■ **Texto de estudo**
^^^^^^^^^^^^^^^^

Manobra fiscal deve permitir o cumprimento da meta fiscal de 2012

Por José Valter Martins de Almeida, da RC Consultores

O Governo Dilma fez, ao apagar das luzes de 2012, uma série de manobras contábeis para aumentar receitas e cumprir a meta fiscal de 3,1% do PIB. Para engordar as receitas da União foram sacados, no último dia do ano, R$ 12,4 bilhões do Fundo Fiscal de Investimento e Estabilidade (FEIE), 81% desse fundo. Além disso, foram realizadas novas antecipações de dividendos ao Tesouro pela Caixa Econômica Federal e BNDES. Até novembro todas as estatais já tinham pagado dividendos à União no total de R$ 20,4 bilhões.

Essas manobras devem permitir o cumprimento da meta do ano passado. Importante destacar que o governo federal tem usado artifícios para criar um superávit que deveria ter sido resultado de receitas menos despesas. Seria mais transparente o governo Dilma reconhecer a impossibilidade de reduzir despesas e justificasse a falta de cumprimento da meta, ou enviasse um projeto de lei reduzindo a meta fiscal. O que parece se repetir em 2013 é a reprise de 2011 e 2012: a despesa pública subir mais que o PIB nominal. Consequência? Mais uma vez reduzem-se as chances de uma aceleração dos investimentos privados em 2013 e anos seguintes.

^^^^^^^^^^^^^^^^

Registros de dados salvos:
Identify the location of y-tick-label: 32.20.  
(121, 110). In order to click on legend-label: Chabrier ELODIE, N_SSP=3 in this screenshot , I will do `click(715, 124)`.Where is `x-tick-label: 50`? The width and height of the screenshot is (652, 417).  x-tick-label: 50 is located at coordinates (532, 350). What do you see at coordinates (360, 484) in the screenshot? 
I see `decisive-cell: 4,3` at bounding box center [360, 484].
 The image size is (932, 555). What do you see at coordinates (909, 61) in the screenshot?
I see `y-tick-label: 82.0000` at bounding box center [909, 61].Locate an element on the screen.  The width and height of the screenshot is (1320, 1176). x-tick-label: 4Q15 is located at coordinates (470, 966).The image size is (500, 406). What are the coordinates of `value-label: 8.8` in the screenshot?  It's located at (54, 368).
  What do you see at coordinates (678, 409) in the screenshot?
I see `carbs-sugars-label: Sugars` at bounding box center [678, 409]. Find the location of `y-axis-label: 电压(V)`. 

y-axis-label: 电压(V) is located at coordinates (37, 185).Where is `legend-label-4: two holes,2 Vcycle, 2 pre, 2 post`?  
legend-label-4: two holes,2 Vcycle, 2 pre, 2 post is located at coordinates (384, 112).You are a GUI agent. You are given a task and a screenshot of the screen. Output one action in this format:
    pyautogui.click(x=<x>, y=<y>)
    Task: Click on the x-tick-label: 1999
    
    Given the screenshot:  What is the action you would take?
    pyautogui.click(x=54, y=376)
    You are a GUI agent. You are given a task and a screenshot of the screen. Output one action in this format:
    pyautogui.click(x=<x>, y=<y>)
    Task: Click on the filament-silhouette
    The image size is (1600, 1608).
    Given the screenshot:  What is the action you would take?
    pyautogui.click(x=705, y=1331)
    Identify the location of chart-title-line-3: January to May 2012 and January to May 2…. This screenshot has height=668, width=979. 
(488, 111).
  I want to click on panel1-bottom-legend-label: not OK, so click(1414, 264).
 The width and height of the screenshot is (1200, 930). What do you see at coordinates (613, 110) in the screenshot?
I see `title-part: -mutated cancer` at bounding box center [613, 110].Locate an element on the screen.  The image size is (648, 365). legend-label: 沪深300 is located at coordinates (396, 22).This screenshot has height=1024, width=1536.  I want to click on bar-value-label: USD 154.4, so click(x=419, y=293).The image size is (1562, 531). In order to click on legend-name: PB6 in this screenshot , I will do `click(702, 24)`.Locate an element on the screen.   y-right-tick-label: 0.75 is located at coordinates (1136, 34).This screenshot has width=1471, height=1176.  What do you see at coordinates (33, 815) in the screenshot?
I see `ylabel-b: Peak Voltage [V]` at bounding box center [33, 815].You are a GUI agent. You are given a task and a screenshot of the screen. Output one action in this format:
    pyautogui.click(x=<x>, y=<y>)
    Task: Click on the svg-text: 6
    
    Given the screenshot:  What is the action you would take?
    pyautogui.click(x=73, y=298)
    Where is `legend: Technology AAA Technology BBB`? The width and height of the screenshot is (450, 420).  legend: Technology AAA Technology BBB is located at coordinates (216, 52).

^^^^^^^^^^^^^^^^

■ **Atividade A**
Segundo o texto de estudo, quanto foi sacado do Fundo Fiscal de Investimento e Estabilidade no último dia do ano?
■ **Atividade B**
As afirmações abaixo concordam com o texto de estudo? Responda sim ou não a cada uma e cite as palavras do texto que decidem.
(i) A meta fiscal de 2012 era de 3,1% do PIB.
(ii) Até novembro, as estatais tinham pago R$ 12,4 bilhões em dividendos à União.
(iii) Em 2011 e 2012, a despesa pública subiu menos que o PIB nominal.
■ **Atividade C**
Quais são todos os valores em reais ou em porcentagem que aparecem no texto de estudo?

■ **Espaço de resposta A**
R$ 12,4 bilhões, ou 81% do fundo.

■ **Espaço de resposta B**
(i) Sim: "cumprir a meta fiscal de 3,1% do PIB".
(ii) Não: "Até novembro todas as estatais já tinham pagado dividendos à União no total de R$ 20,4 bilhões".
(iii) Não: "a despesa pública subir mais que o PIB nominal".

■ **Espaço de resposta C**
3,1% do PIB; R$ 12,4 bilhões; 81%; R$ 20,4 bilhões.